Consider, for a moment, the US electoral system. In structure, it's largely representative democracy. The people who win the elections become the leaders. Those people make policy decisions, or appoint other people who make policy decisions, for a lot of people who then proceed to get very angry at those policy decisions.

But at the same time, a lot of those angry people did agree with the concept of what a government is supposed to do for its citizens. They just think it's being done poorly or corruptly. Some of them give up on the ideal being achieveable at all, and greatly reduce their idea of what a government should do, possibly to zero, with the idea that individuals or groups can do it better for themselves.

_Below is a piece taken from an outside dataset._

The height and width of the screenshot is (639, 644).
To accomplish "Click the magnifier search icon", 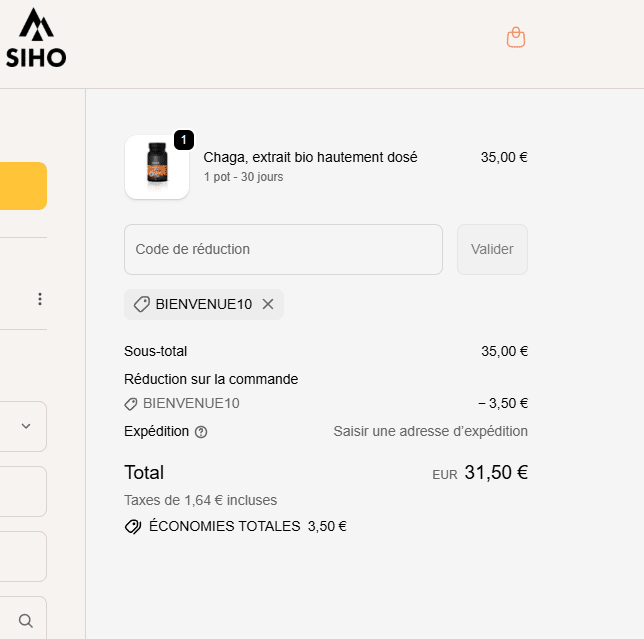I will [x=26, y=621].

Some instead yell loudly about the things the government is doing wrong. Which of these groups is right is irrelevant; all I want you to see is how a reasonable person can get to any of those conclusions given the current state of the world.

Now, back to unions. What some of us believe is that this issue of leaders not effectively representing people's interests is inherent to sufficiently large democratic systems - I'd tentatively put the threshold as "when you know more about the candidates from media than you do from knowing them personally", as that's the point where it becomes feasible to skew voters' opinions en masse. We don't see large unions as having sufficient protection against a charismatic but incompetent/evil person getting put in charge, and doing the usual things such people do with power. It's hard to get such people out of power; see your least favorite incumbent politician for an example.

I do happen to be in favor of voluntary unions, because for some people that risk is acceptable for the benefits unions provide. I am very much not in favor of any form of "you must associate with this union in some way to work here" arrangements, because some unions are useless or actively bad, and removing the option to not participate in those removes the only feasible escape hatch for those who need it.

More often than not, the problem is not "collective bargaining" per se. It's that unions are known to play the dumb game -- in France for example, the demands from unions are in general so far from anything reasonable that any union representative is viewed by anyone who ever so slightly understand how the economy works as a band of nonsensical fools who just need to be bypassed by whatever means.
Especially in the face of apparent aggressive anti-union behavior by the company.